> _Selection_
What are User-Agents For Web Scraping and How to Use It

Written by Team Froxy | Jun 6, 2024 9:00:00 AM

So, what are user agents? When your parser crawls pages, it has to identify itself to the website. The parameter responsible for the client app name is called the user-agent. Various design options and more can depend on it. However, many large websites primarily use the values of the user-agent line to organize protection against malicious actions, including parsing blocks.

Below, we'll explain what popular user agents are and how to prevent a parser from being blocked by the anti-fraud systems.

Understanding User Agents

A common User Agent is a text identifier that software sends within HTTP requests when establishing connections to websites or web services.

Put simply, it's a conditional name of a browser or other programs like search bots, spiders etc.

User agent example options:

The current version of Google Chrome (v 124), running on a PC with Windows OS, is represented as: "Mozilla/5.0 (Windows NT 10.0; Win64; x64) AppleWebKit/537.36 (KHTML, like Gecko) Chrome/124.0.0.0 Safari/537.36"
Firefox browser: "Mozilla/5.0 (Windows NT 10.0; Win64; x64; rv:121.0) Gecko/20100101 Firefox/121.0"
Chrome on mobile devices: "Mozilla/5.0 (Linux; Android 10; K) AppleWebKit/537.36 (KHTML, like Gecko) Chrome/124.0.0.0 Mobile Safari/537.36"

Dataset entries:
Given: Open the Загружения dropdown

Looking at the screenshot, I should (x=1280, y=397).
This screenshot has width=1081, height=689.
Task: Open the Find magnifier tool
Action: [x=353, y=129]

> _What you have to do_
Copy everything from "What are User-Agents" down to "including parsing blocks." from the user-agent article above, word for word.

> _The answer_
What are User-Agents For Web Scraping and How to Use It

Written by Team Froxy | Jun 6, 2024 9:00:00 AM

So, what are user agents? When your parser crawls pages, it has to identify itself to the website. The parameter responsible for the client app name is called the user-agent. Various design options and more can depend on it. However, many large websites primarily use the values of the user-agent line to organize protection against malicious actions, including parsing blocks.